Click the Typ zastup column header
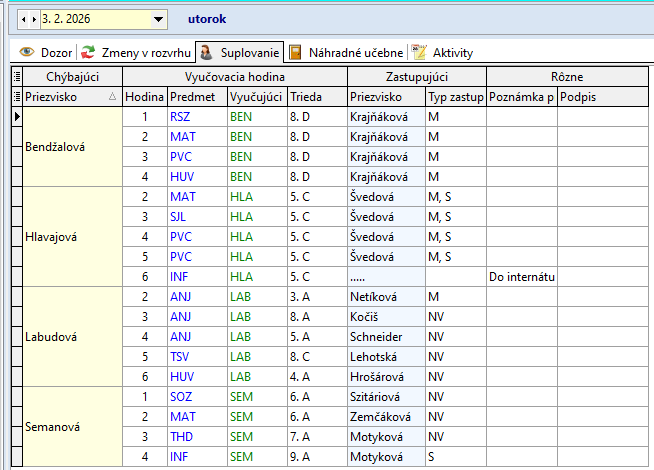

※

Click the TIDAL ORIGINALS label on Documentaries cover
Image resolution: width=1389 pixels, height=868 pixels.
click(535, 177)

※

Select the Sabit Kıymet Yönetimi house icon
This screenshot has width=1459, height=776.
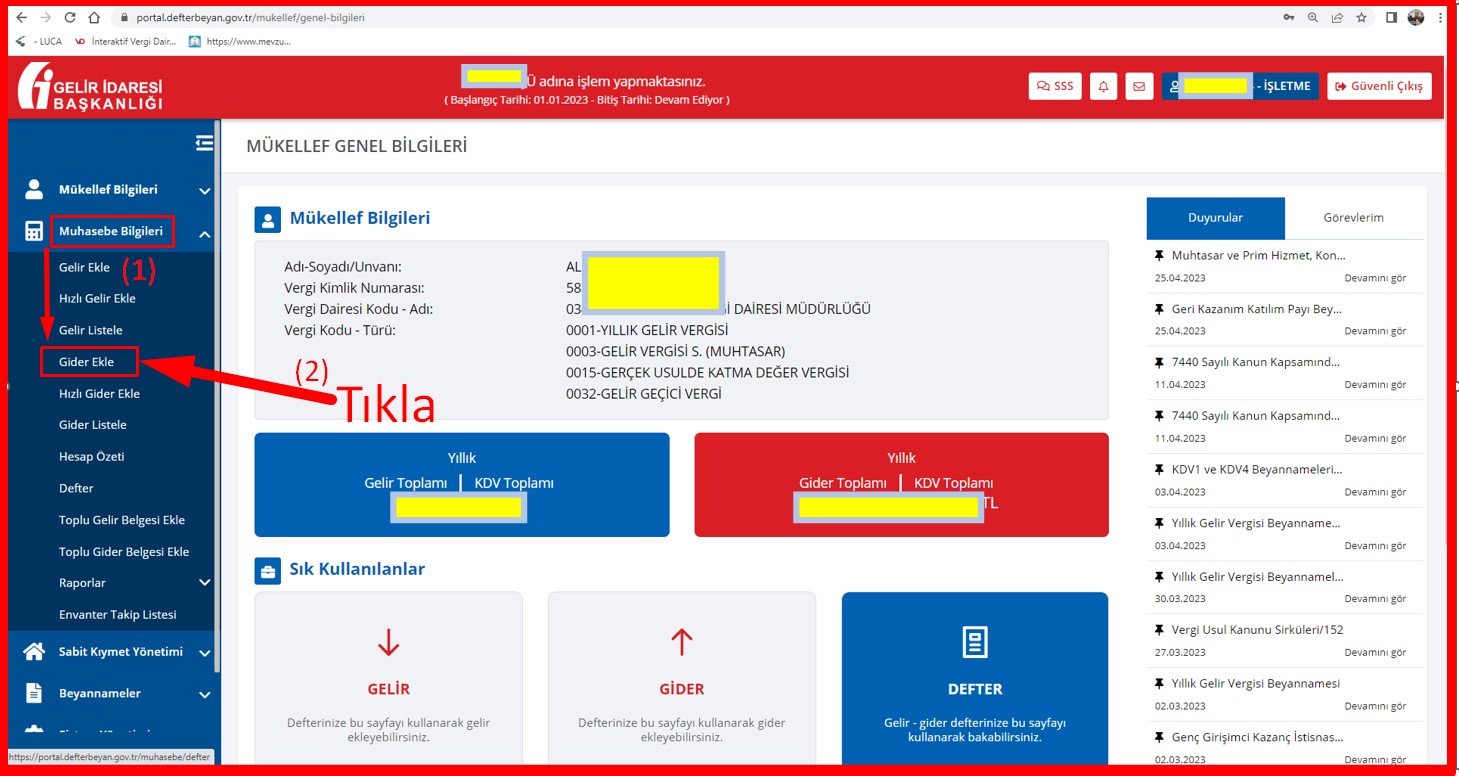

※

▸ **DESCRIPTION OF THE TASK**:
Send back an exact copy of only the lines from the line with "Select the Sabit Kıymet Yönetimi house icon" up to and including the line with "This screenshot has width=1459, height=776." in the data above.

▸ **YOUR RESPONSE**:
Select the Sabit Kıymet Yönetimi house icon
This screenshot has width=1459, height=776.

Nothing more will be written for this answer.